> [The problem]:
When the line containing "Image resolution: width=1456" is found in the data below, copy it and each line after it through the line containing "You are a computer-use agent. The width", exactly and with no others.

> [Data for this task]:
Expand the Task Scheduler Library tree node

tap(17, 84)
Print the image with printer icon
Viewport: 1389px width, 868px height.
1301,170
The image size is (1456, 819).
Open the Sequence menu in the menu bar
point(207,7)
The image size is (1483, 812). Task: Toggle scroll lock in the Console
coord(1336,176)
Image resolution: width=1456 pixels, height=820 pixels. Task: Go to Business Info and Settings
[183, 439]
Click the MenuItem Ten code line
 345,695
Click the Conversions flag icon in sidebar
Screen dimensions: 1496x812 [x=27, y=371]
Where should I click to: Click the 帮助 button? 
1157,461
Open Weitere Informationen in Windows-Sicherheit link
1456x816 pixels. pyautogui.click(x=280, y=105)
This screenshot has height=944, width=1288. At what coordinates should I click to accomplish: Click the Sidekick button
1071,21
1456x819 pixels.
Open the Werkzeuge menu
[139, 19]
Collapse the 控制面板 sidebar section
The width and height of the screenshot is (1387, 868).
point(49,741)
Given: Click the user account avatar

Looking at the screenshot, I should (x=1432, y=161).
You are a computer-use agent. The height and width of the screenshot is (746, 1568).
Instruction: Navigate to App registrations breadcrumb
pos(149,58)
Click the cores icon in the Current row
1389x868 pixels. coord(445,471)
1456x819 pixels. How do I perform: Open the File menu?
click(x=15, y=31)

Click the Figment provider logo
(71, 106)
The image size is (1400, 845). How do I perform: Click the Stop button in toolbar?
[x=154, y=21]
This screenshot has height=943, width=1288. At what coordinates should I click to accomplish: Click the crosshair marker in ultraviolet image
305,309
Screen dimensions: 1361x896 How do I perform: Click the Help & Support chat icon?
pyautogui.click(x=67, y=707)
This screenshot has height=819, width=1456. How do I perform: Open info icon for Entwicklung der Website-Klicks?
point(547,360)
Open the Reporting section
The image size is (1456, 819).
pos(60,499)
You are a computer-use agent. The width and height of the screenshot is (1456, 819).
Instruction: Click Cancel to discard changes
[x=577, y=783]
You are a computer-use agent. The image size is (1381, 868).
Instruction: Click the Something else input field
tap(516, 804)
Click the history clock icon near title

> [Output below]:
Image resolution: width=1456 pixels, height=820 pixels. Task: Go to Business Info and Settings
[183, 439]
Click the MenuItem Ten code line
 345,695
Click the Conversions flag icon in sidebar
Screen dimensions: 1496x812 [x=27, y=371]
Where should I click to: Click the 帮助 button? 
1157,461
Open Weitere Informationen in Windows-Sicherheit link
1456x816 pixels. pyautogui.click(x=280, y=105)
This screenshot has height=944, width=1288. At what coordinates should I click to accomplish: Click the Sidekick button
1071,21
1456x819 pixels.
Open the Werkzeuge menu
[139, 19]
Collapse the 控制面板 sidebar section
The width and height of the screenshot is (1387, 868).
point(49,741)
Given: Click the user account avatar

Looking at the screenshot, I should (x=1432, y=161).
You are a computer-use agent. The height and width of the screenshot is (746, 1568).
Instruction: Navigate to App registrations breadcrumb
pos(149,58)
Click the cores icon in the Current row
1389x868 pixels. coord(445,471)
1456x819 pixels. How do I perform: Open the File menu?
click(x=15, y=31)

Click the Figment provider logo
(71, 106)
The image size is (1400, 845). How do I perform: Click the Stop button in toolbar?
[x=154, y=21]
This screenshot has height=943, width=1288. At what coordinates should I click to accomplish: Click the crosshair marker in ultraviolet image
305,309
Screen dimensions: 1361x896 How do I perform: Click the Help & Support chat icon?
pyautogui.click(x=67, y=707)
This screenshot has height=819, width=1456. How do I perform: Open info icon for Entwicklung der Website-Klicks?
point(547,360)
Open the Reporting section
The image size is (1456, 819).
pos(60,499)
You are a computer-use agent. The width and height of the screenshot is (1456, 819).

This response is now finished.